My wife is a track fan girl…a self-described “track stalker.” The adjacent spectator sitting above, below, or beside her, might not detect it. A stolen glance at her pre-prepared track spread-sheet would quickly betray the intensity hidden behind her polite, genial facade. If you sat next to her, you would soon learn that her intimate knowledge of arcane track data extends, beyond her own children’s statistics, encompassing, not only her home team’s metrics, but those of her opponents’ as well. And just like every parent of every track athlete since the dawn of bipedal locomotion… events featuring her children induce ear-drum splitting screams. I doubt she’d ever admit it, but it could be that my wife loves track even more than she loves me.
It was the day before we were due to fly out to the first post-COVID, Division III Indoor National’s Meet in Winston-Salem, North Carolina. After two years of COVID taking it away, my son was set to represent the anchor leg of the Washington University Bear’s 4×400 meter race. This is John Harry’s last year of eligibility, and therefore, his last chance to compete in Indoor Nationals. He was stoked! If possible, I think Lisa was even more stoked than him…until….
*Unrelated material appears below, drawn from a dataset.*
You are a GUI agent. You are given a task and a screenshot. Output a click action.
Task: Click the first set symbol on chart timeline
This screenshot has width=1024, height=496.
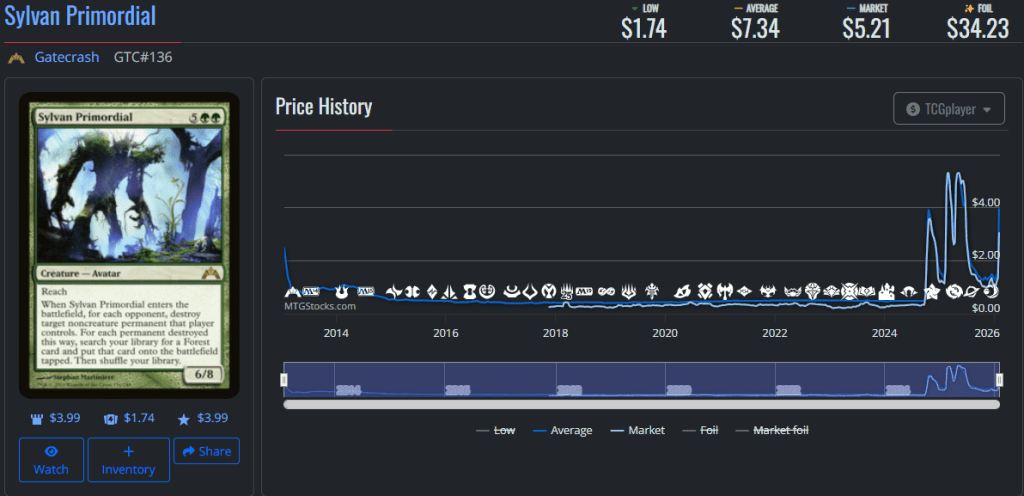pos(292,291)
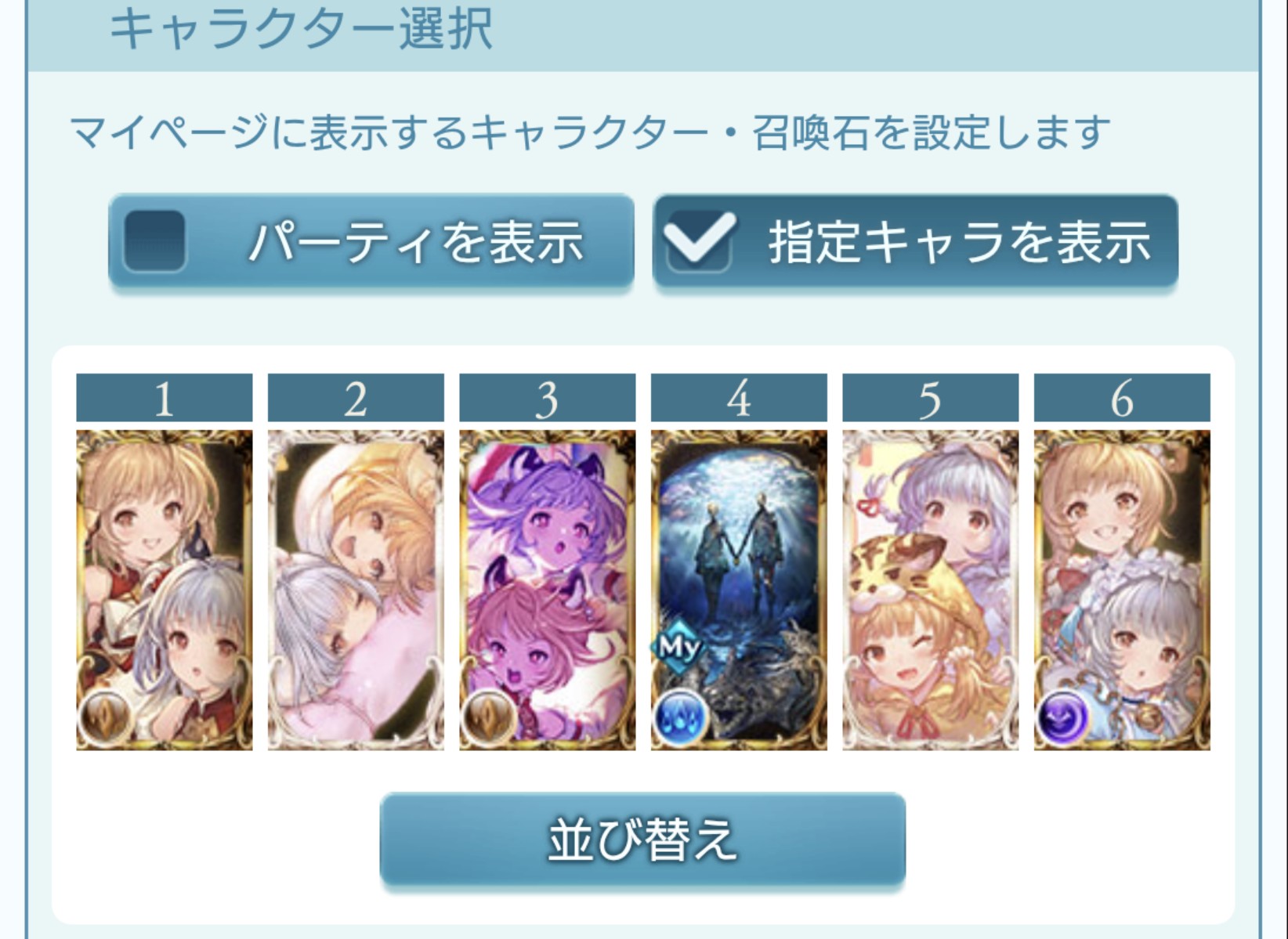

At seven o’clock, my father-in-law’s companion, Lynn, called from his home in Florida. An ambulance was on its way. An array of frightening symptoms had stolen his otherwise sharp mind, along with control of his bodily functions. To top it all off, a worrisome fever suggested a life-threatening problem relating to his nightly dialysis.
How much time do you think it took for Lisa to set aside her plans for watching her son’s last Indoor National’s track meet so that she could sit with her dad in the ICU? Answer: in the time it took to hang up the phone, she was busy re-routing her plane ticket from North Carolina to Tampa, Florida.
Lisa missed the meet where her son got his running groove back, and for the very first time in living memory, Wash U’s Men’s track team stood on the top of the podium! The first eyes John Harry would have sought out in the crowd as he stood on the highest platform, with a Division III championship trophy in his hands were hundreds of miles away.
What do you think? Did Lisa regret her decision? Not on your life, and not on her dad’s life! Thankfully, with the help of antibiotics, and many peoples’ TLC, including Lisa’s, her dad is recovering nicely from sepsis. That’s the way it works with love. What looks like sacrifice or suffering on the outside, seems as natural as following the trajectory of gravity, or the flow of the tide. When you love, it’s just kind of what you do.
The example of Lisa forsaking her favorite activity to care for her dad will feel familiar to anyone who has taken vacation time to sit at the bedside of an ill or dying friend or family member. To put it in one of Theresa of Avila’s metaphors, love has a way of expanding the basin (i.e. the soul) that holds it.
Researchers of ethical development have observed this kind of expansiveness as people progress in levels of moral maturity. For the morally developed person, like Theresa’s basin, compassion and action begin to stretch beyond immediate friends and family to encompass a wider and wider array of concerns and people.
I know a young adult who is dedicating her time, treasure, and talent to create more resilient systems of health care for under-resourced mentally ill people. Being in the business of mental health myself, I know the Sisyphean task that awaits her. When I asked her about this, she replied, “I’m willing to dedicate my tears for this.”
Poland is a nation of 38 million. Her citizens, so far, have welcomed over 2 million Ukrainian refugees. In the first day of sign-ups, the British government reported that 100,000 of her 63 million citizens had signed up to host Ukrainian families this week. What we are seeing in this crisis is an outpouring of people dedicating their sweat, blood, resources and tears for people they have never met.
Experience provides plenty of examples that altruism is not the only motivator of human behavior. It may even be that altruism is not the most basic motivating force underlying human actions. But I think it could be said that it is the crowning motivator that binds, completes, and satiates all of the disparate drives of the human soul. Which leads to a couple of Sunday morning questions.
Reflection Questions
For whom and for what are you willing to change your plans? A track athlete (like my son and two daughters) works unbelievably hard, pushing through pain and exhaustion to shave a second off of their time. What concern makes you glad to expend your energy, time, treasure and talent? Where do you dedicate your tears? Where is the next circle of concern your soul is just now beginning to expand into?